[Stored data]
───

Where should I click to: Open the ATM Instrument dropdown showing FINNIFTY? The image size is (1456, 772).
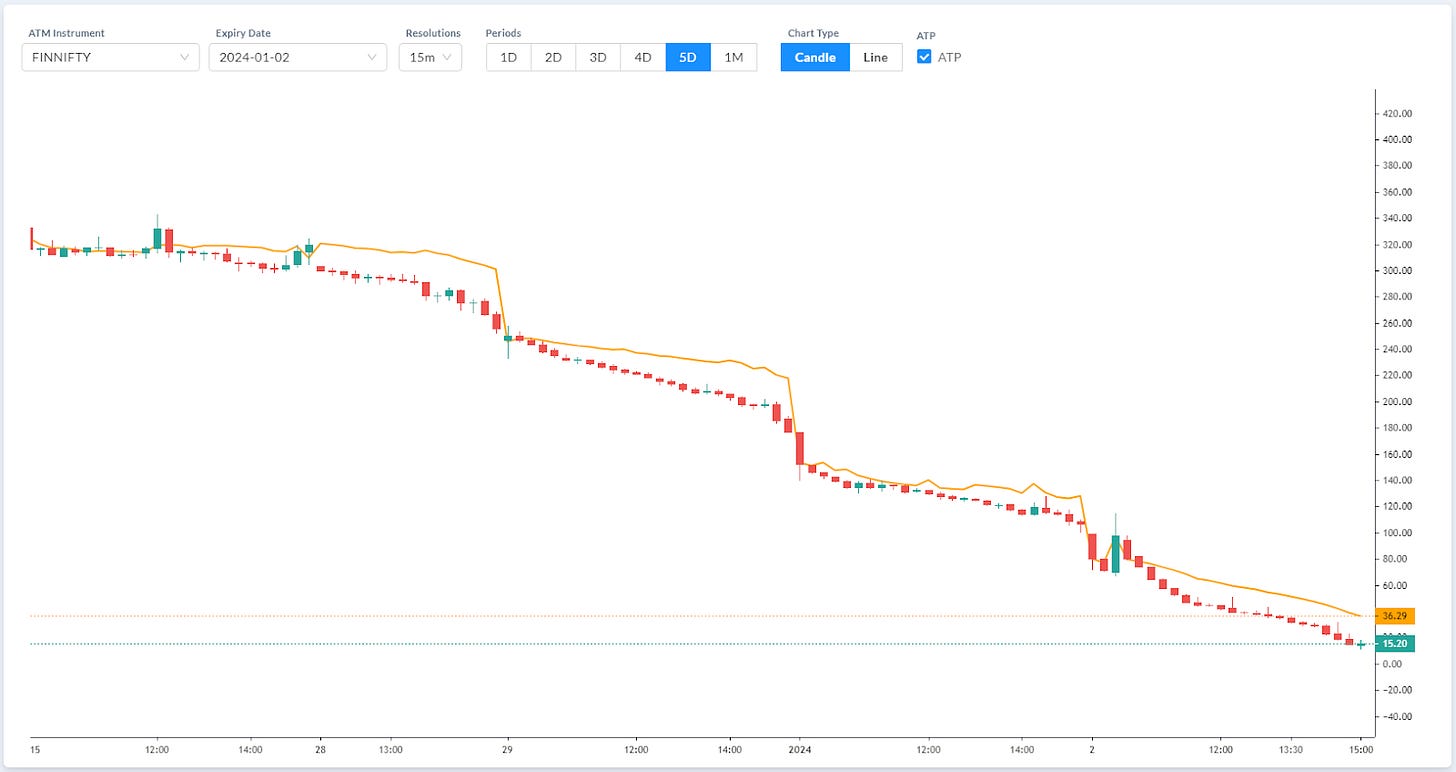[x=109, y=57]
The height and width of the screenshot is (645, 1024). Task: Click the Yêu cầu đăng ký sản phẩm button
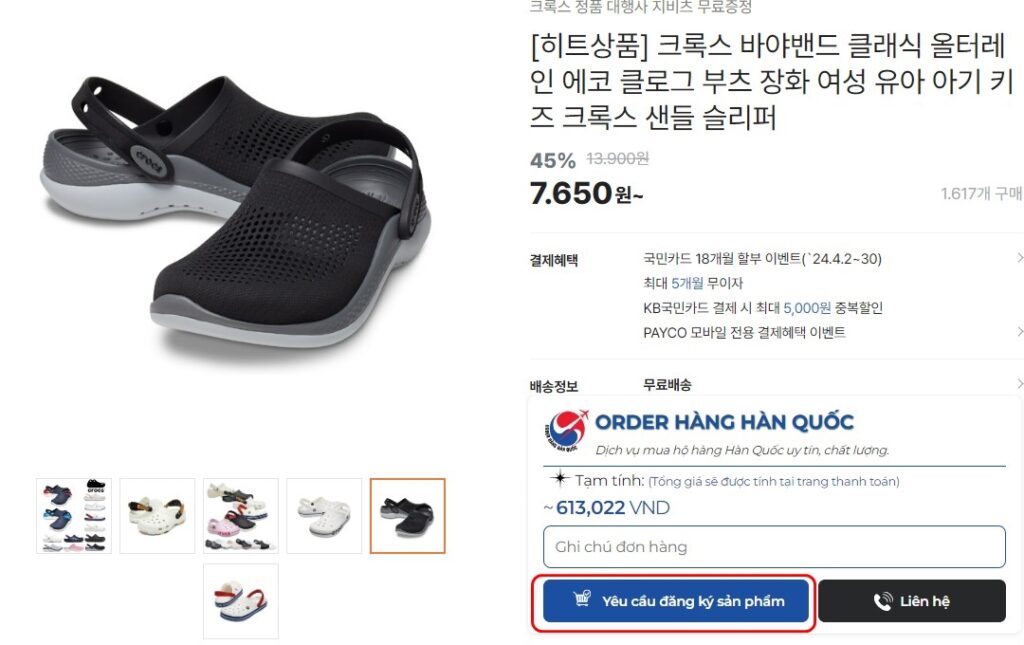pos(675,601)
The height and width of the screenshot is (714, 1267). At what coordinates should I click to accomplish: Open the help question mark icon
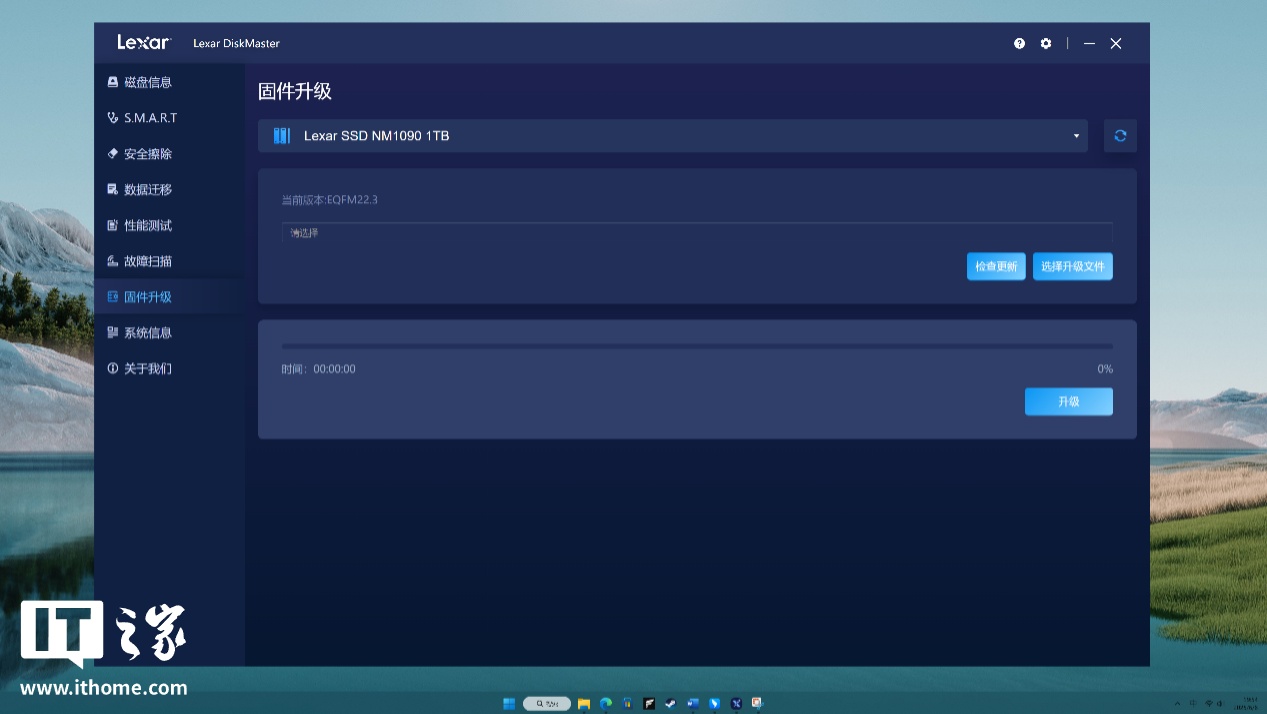click(1019, 44)
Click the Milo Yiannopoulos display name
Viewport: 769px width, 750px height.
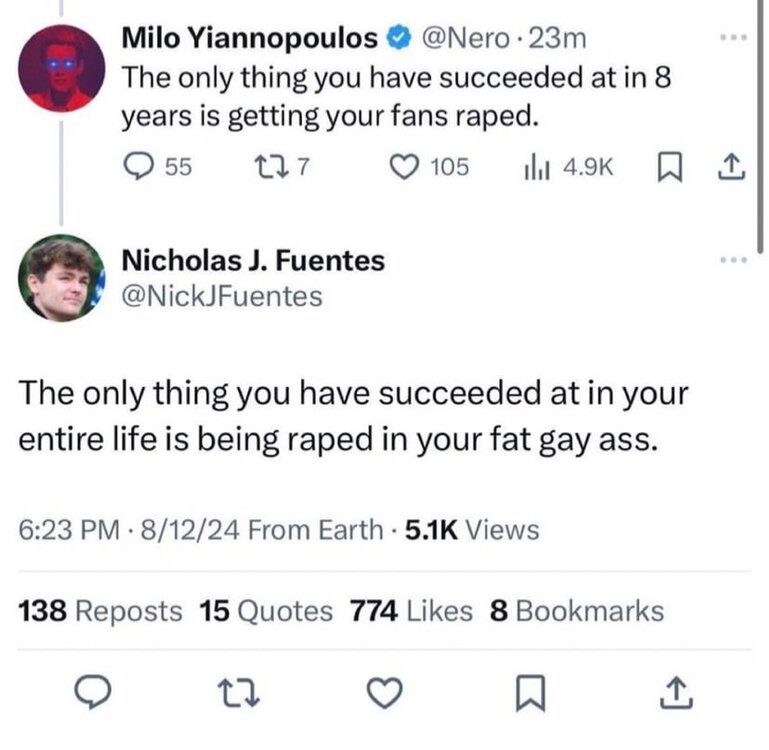(x=249, y=39)
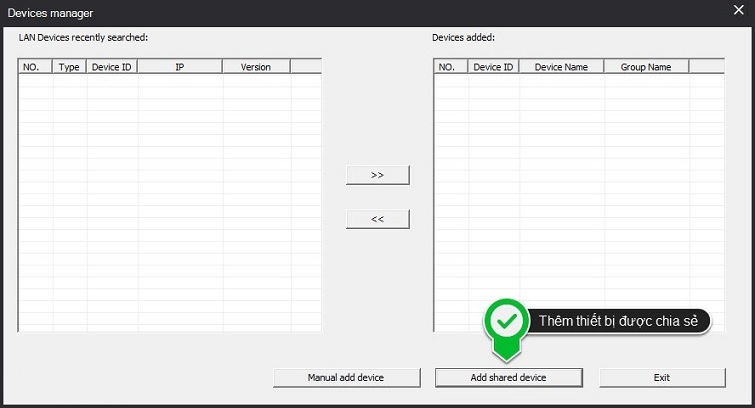
Task: Sort LAN devices by NO. column
Action: click(x=35, y=67)

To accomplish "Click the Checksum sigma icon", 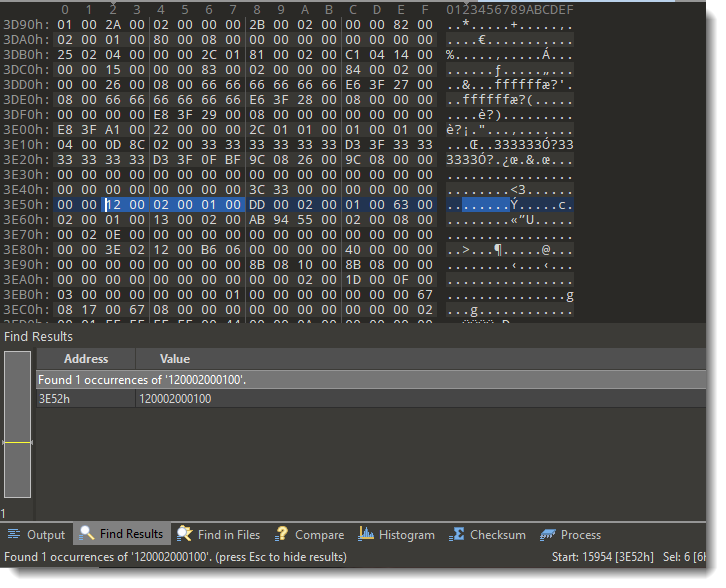I will 457,535.
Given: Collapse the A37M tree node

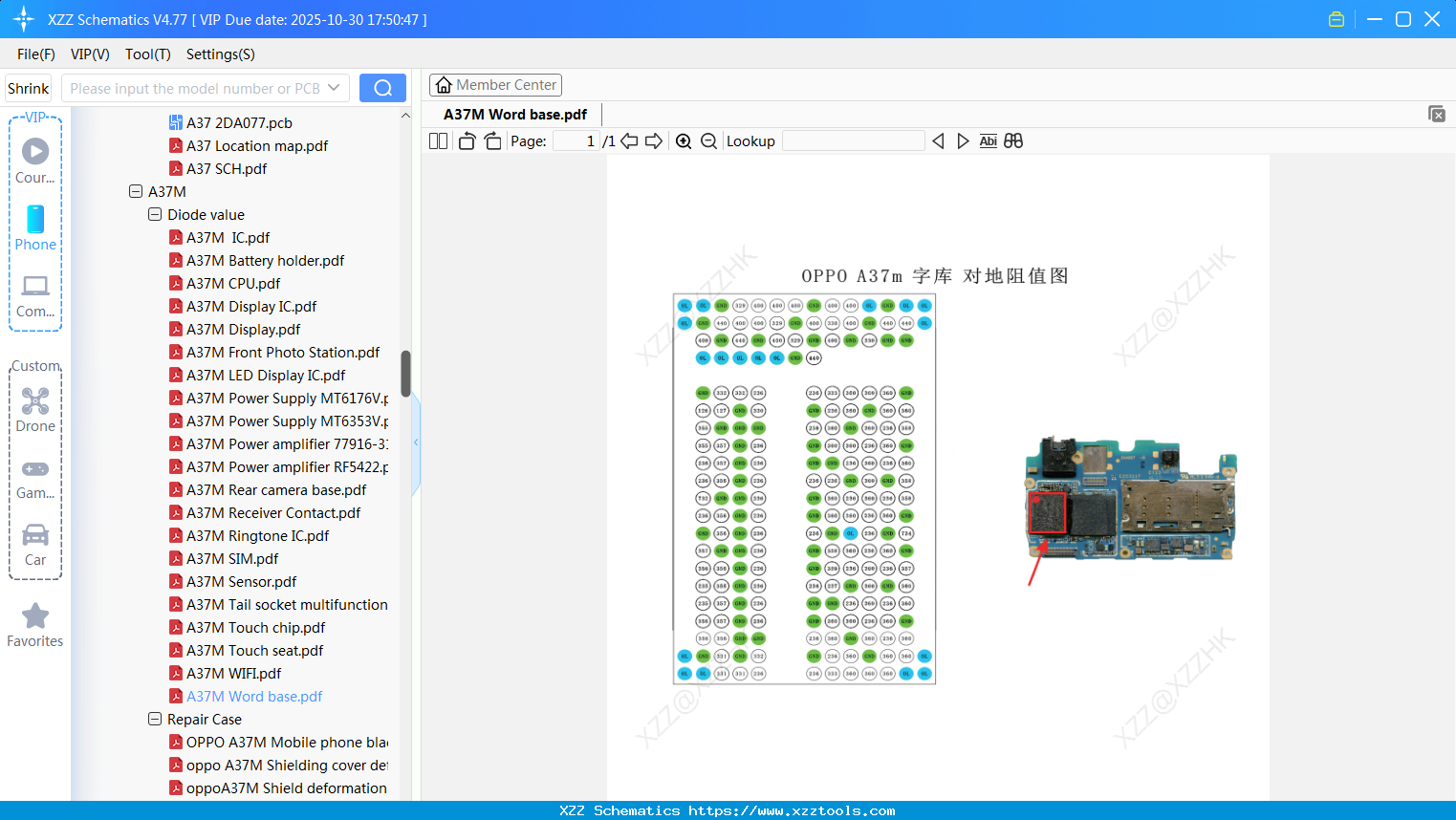Looking at the screenshot, I should (136, 191).
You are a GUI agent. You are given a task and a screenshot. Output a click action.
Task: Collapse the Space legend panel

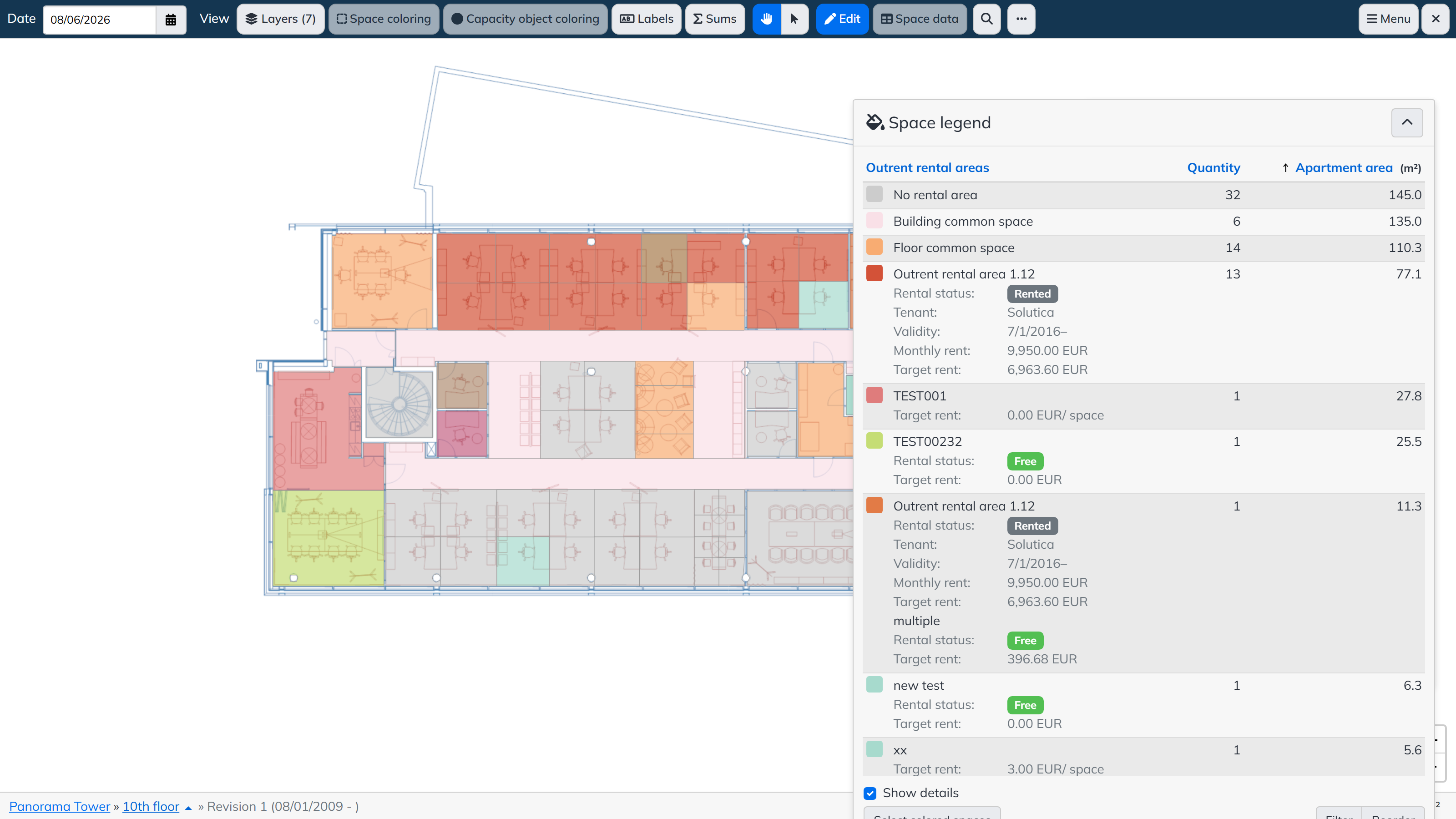pyautogui.click(x=1407, y=123)
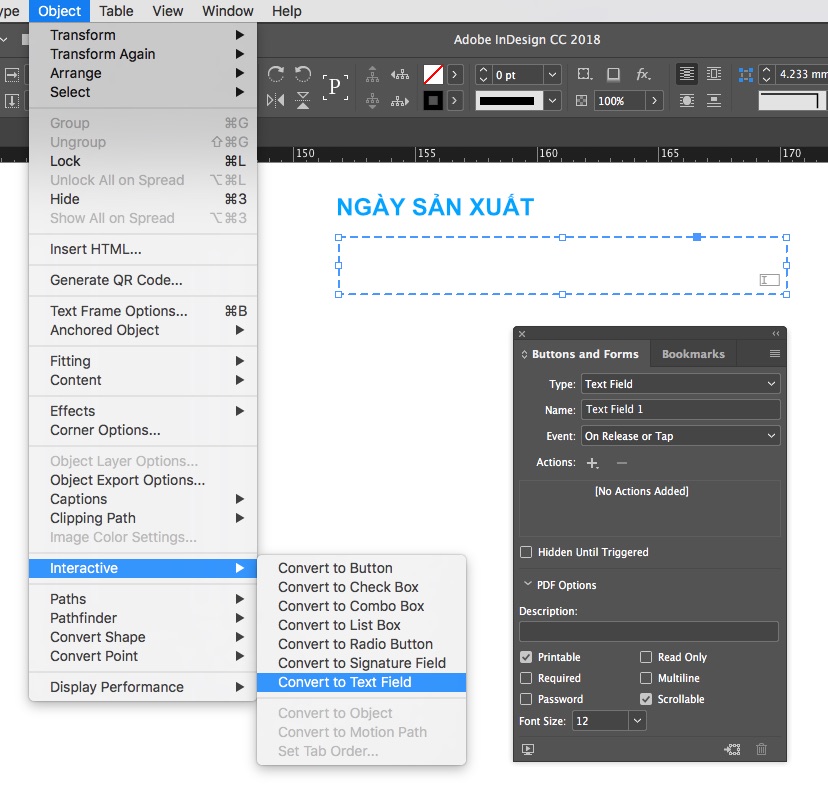Open the Event dropdown On Release or Tap
Viewport: 828px width, 803px height.
point(680,436)
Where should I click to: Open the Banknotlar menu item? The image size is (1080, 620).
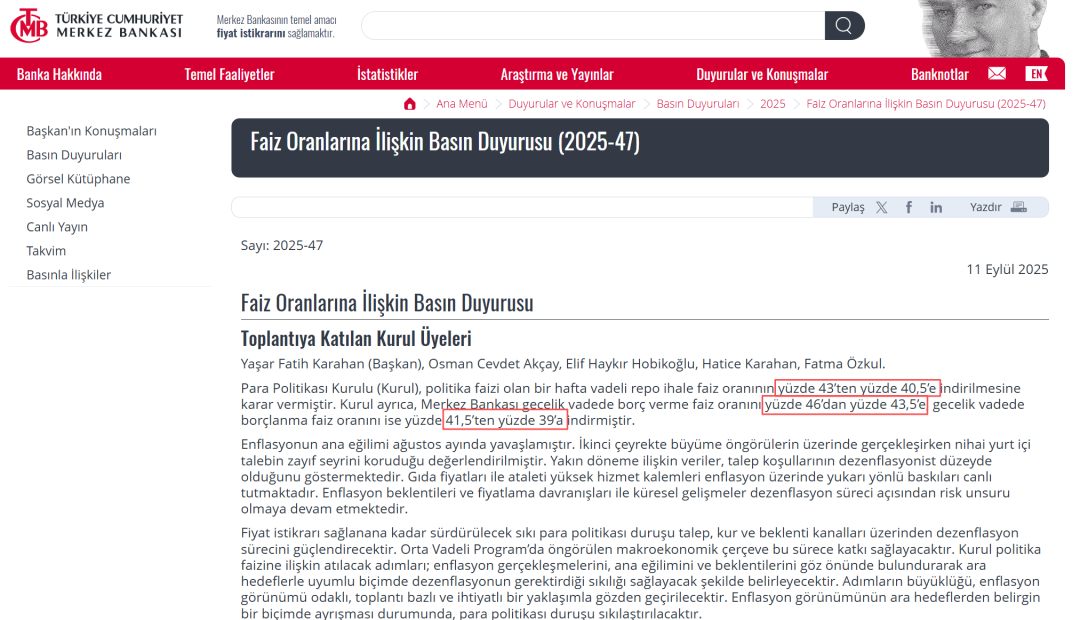939,75
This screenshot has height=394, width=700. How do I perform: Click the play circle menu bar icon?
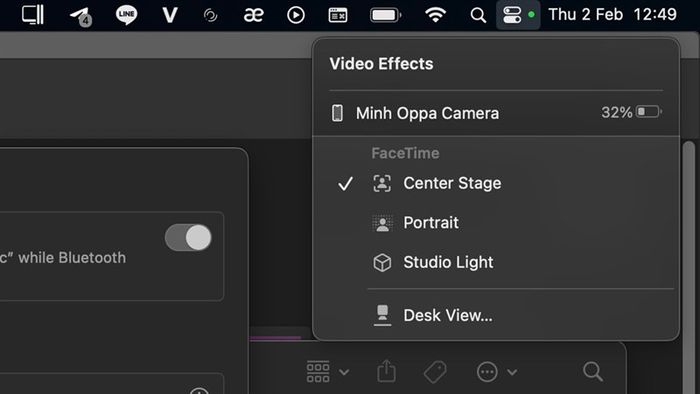[x=296, y=15]
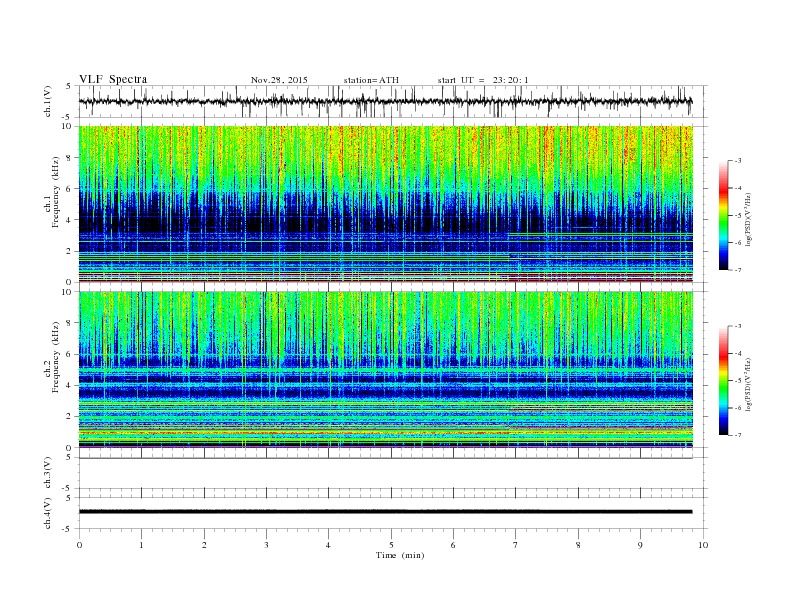
Task: Click the Time (min) axis label
Action: point(400,555)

───

Work instructions: Without any pictures, reproduce exactly the lines from the line that contains "This screenshot has" to the end of the entries above, both ends included.

Result of this exercise:
This screenshot has height=394, width=700. How do I perform: Click the play circle menu bar icon?
[x=296, y=15]
Task: Click the Time (min) axis label
Action: point(400,555)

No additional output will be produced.